The screams of the other children brought a boatman and other male visitors to the scene, and Mrs. Dixon was extricated in a fainting condition.
The boy was afterwards found in a fearful state, his head being smashed, and his back and both legs broken. The body was conveyed to the lodgings.
The affair created a painful sensation among the large number of visitors in Filey. A fall of the cliff is most unusual at this time of the year. This is the first accident of the kind, indeed, which has occurred in the neighbourhood of Filey.
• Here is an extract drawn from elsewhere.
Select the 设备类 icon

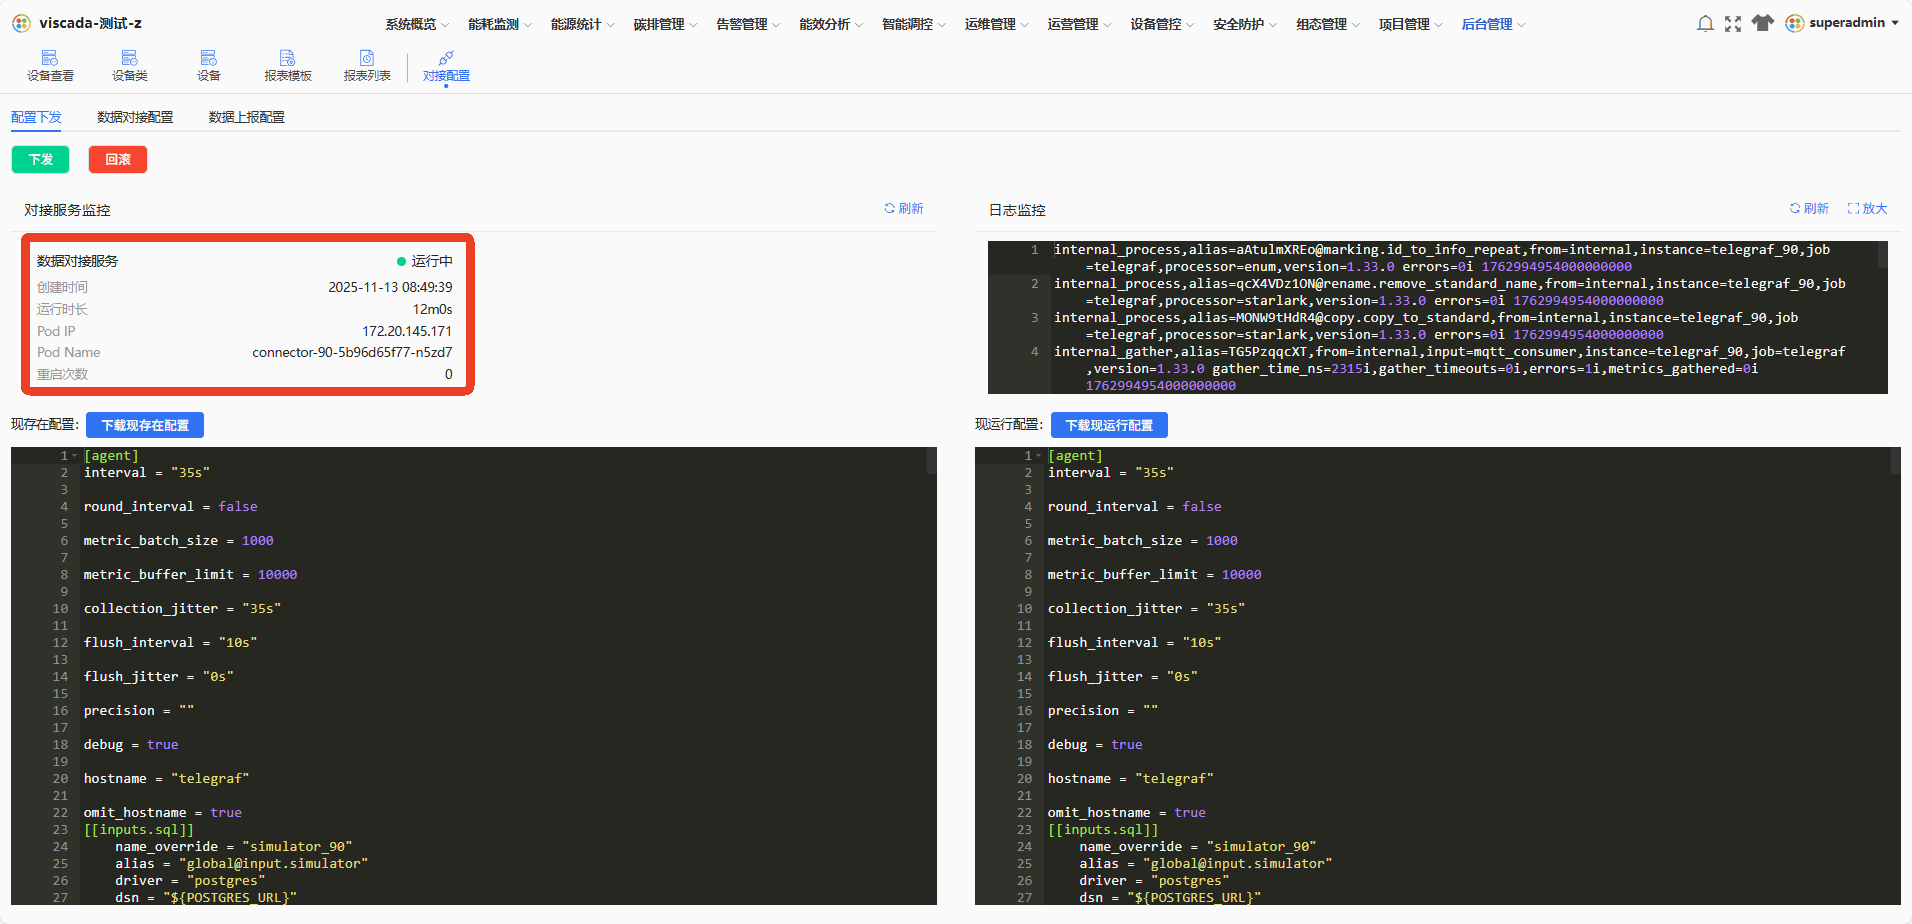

Thomas Robinson, the boatman who helped to extricate the lad, states that on rushing to the spot he found the lad absolutely buried.
Mr. Dixon, who had left Filey for home yesterday morning, was made acquainted with the sad news by telegram, and at once went to Filey.
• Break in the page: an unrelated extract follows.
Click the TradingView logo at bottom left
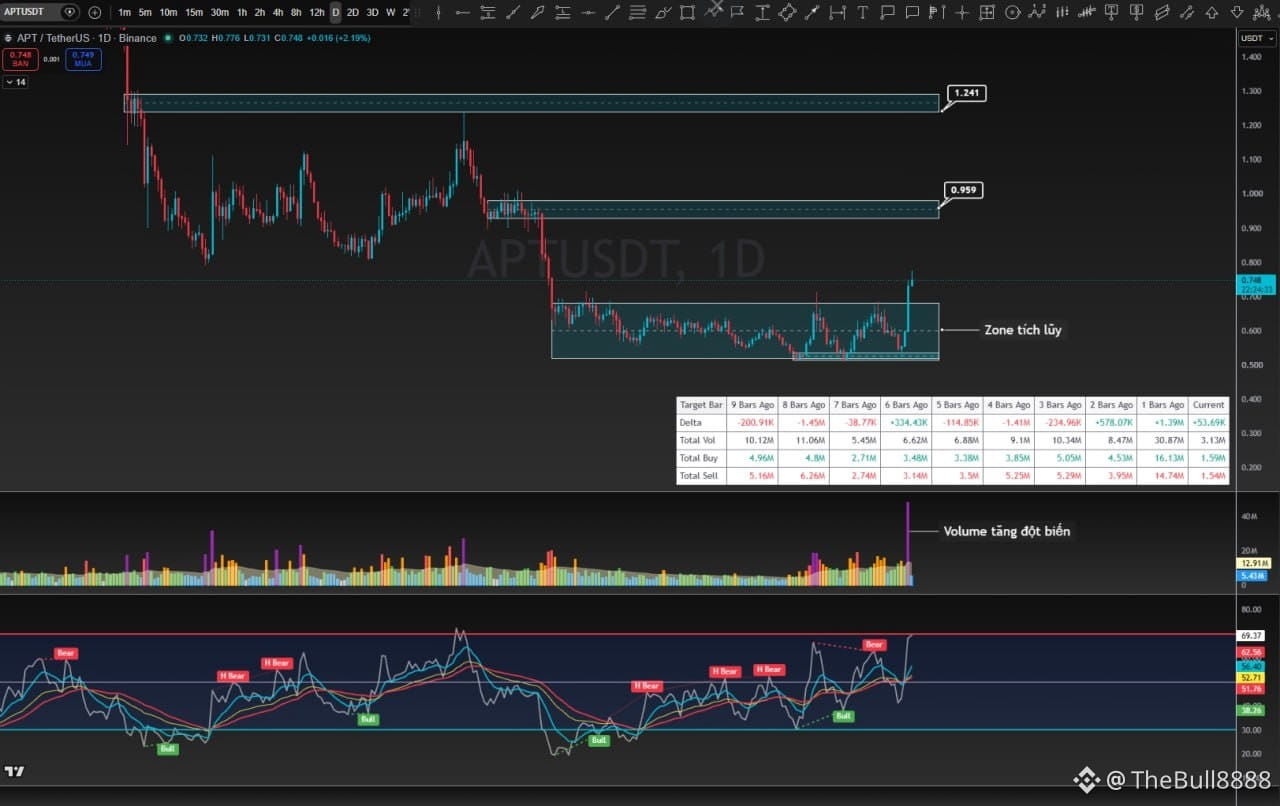click(14, 771)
Mrs. Dixon’s injuries are not serious, consisting of bruised feet, but she is suffering from shock.
The accident is the sole topic of conversation at Filey today. Mr. Frederick Dixon, father of the boy, whose address is Ganstead Rise, Ripon Road, Harrogate, informed our correspondent this morning that it was a great wonder the whole of the children were not killed. They were quite near the deceased. Mrs. Dixon was struck on the back by the falling earth and her feet were fastened. She was reported this morning to be progressing favourably. The boy would have been seven years old on the 20th of this month. He was the eldest of Mr. Dixon’s family. The inquest has been fixed for 6.30 this evening, and the boy will be buried at Filey on Thursday morning.
I wrote about this event in Looking at Filey a few years ago but I didn’t realise young Jack had been laid to rest in St. Oswald’s churchyard, so I went up today to photograph the cross that marks his grave.
Some of the lead letterings have fallen away over the last 100 years or so. The inscription reads:-
In Sad Memory of JACK DIXON killed on Filey Beach Aug 10th 1903 aged 7 years
Crimlisk/Siddle Grave D360. East Yorkshire Family History Society, Part Two, 1603 page 86, adds the Burial Register information – 1903 Aug 12. John Dixon. Filey. 6. I checked the entry online – Arthur Neville Cooper signed the register.
I wondered how the family had fared after the tragedy. I found a good source in Grace’s Guides for father Frederick John which tracked his fine career. He received a CBE in the 1943 birthday honours and died in his eightieth year on 26th June 1949. Mrs. Dixon was Mabel, born BODDY, in Ganstead just outside Hull. I need to check but I think Mabel outlived her husband, reaching the grand age of 89. There is a death registration in Lichfield (June Qtr 1959) which fits with the 1939 Census entry. The couple was living then at Longdon Lodge, Lichfield R.D., with their two unmarried daughters, Hazel Audrey Boddy and Ivy Mary Sherwood.
Their boy taken so dreadfully had also been given some extra names. John Forrest Willingham Boddy Dixon. John had a brother who may not have been with the family on that fateful day in 1903. The newspaper says there were three Dixon children on the sands but the birth of Norman Edward had been registered in Lincoln in the June Qtr of 1901 and he was with the sadly reduced household in 1911, in Mellor Road, Ashton under Lyne. I haven’t found a marriage or death registration for Norman. I hope he had more luck than his bro.
After photographing the stone in the afternoon (it was partly shadowed in the morning) I went down to the foreshore and snapped the picture below of the the cliffs that shed the lethal two or three tons of clay in 1903. On this bright afternoon they looked benign, their grassy slopes not threatening at all. But above the Lifeguard flag you will see one outcrop near the beach and another a bit further south. These look to be about forty feet high and have steeper faces. I suspect one of their forebears was responsible for taking the boy’s life. I wonder, though, what might have happened to him between the ages of 17 and 21 had he survived the fall.
I called in at the church this morning to photograph Elinor’s window to add to yesterday’s post and met Reverend Paul for the first time. When I mentioned Jack he asked to be shown the boy’s grave. I hope you have found your way to LaFRedux Reverend!
(Frederick John is on FST, but I found no sign there of Mabel or the children.)